Last week, I shared Marc Pritchard’s manifesto on the state of digital advertising and some of the hazards of a murky and fragmented programmatic media supply chain. One of the challenges is the uncertainty about where digital ads show up.
Jaguar Land Rover temporarily halted all UK digital advertising a few weeks ago after learning that one of its ads had been running next to a pro-ISIS video. The Times ran a feature investigation that major brands, including Waitrose, Marie Curie, and Mercedes-Benz, had been “supporting” terrorism through digital ads. By the time Jaguar learned of the problem from The Times article, the ad had been seen over 115,000 times.
Brand safety has been a simmering issue for years. Jaguar’s plight is one of many soul-searching moments for marketers who lack confidence that the content next to their ads will be a good fit for their brand. The Sun wrote a similar article in 2013 that ads from major brands were appearing next to pornography.
Bethan Crockett at GroupM, diagnoses the situation as a byproduct of brands’ fixation on the lowest media buy price:
“Would you buy a car from a reputable garage, that can prove where it has come from, that it has a MOT and isn’t two cars welded together?
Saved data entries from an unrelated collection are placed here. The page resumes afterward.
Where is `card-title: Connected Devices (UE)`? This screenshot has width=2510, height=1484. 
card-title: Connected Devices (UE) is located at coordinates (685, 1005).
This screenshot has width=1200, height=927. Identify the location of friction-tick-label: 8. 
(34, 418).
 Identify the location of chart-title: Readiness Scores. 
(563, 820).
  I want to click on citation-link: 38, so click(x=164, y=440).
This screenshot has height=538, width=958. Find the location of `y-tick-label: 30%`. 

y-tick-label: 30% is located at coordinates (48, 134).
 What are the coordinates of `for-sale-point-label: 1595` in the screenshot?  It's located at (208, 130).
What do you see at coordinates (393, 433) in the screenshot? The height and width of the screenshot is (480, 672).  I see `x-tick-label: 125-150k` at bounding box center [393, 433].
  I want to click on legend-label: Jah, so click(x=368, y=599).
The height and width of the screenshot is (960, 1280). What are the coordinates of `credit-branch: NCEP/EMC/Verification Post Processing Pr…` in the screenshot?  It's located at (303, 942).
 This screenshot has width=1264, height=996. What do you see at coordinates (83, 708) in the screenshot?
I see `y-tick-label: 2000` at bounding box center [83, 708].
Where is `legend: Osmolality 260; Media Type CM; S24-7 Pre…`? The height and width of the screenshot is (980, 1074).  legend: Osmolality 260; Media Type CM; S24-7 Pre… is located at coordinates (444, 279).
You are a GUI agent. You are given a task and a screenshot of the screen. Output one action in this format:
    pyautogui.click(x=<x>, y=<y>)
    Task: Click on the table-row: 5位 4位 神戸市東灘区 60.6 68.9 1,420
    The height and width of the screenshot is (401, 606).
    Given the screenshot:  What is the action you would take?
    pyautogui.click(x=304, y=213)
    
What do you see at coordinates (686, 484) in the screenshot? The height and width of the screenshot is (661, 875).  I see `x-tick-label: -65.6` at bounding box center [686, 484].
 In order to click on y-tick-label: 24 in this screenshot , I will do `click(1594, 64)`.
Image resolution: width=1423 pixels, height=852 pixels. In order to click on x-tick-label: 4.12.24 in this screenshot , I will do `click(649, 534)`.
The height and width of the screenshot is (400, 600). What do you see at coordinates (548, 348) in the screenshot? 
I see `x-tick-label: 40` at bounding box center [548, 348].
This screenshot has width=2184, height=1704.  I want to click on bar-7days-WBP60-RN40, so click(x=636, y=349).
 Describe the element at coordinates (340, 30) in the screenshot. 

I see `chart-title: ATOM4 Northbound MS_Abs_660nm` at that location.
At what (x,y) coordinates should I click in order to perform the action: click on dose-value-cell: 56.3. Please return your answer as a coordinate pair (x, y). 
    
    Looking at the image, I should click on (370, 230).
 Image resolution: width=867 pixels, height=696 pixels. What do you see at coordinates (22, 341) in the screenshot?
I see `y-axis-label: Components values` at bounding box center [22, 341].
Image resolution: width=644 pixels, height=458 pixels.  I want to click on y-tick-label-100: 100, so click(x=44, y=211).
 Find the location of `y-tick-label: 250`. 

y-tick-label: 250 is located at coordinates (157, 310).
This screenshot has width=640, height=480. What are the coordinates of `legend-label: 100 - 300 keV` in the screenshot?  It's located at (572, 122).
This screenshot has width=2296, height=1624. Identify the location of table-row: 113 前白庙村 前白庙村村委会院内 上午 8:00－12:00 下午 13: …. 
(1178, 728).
Or do you go to the guy round the corner that you haven’t heard of because he is offering cheaper cars? That’s the decision for the marketer to make.”
Pete Edwards at Engine UK, put the onus of brand safety on brand owners:
“The levels of abdication of ownership of the digital ad space by some clients is shocking … Marketers must rule tech or be ruled by it.”
In the wake of this latest brand safety scandal, industry groups are working feverishly to tighten standards. And brands are conducting full-scale media reviews.
But aside from the extreme cases of ads appearing next to content from extremists and pornographers, I think this situation is also a reflection of just how much brands have given up control of “context” in media buying.
As John Battelle put it a few years ago, “programmatic has torn audience away from its contextual roots.”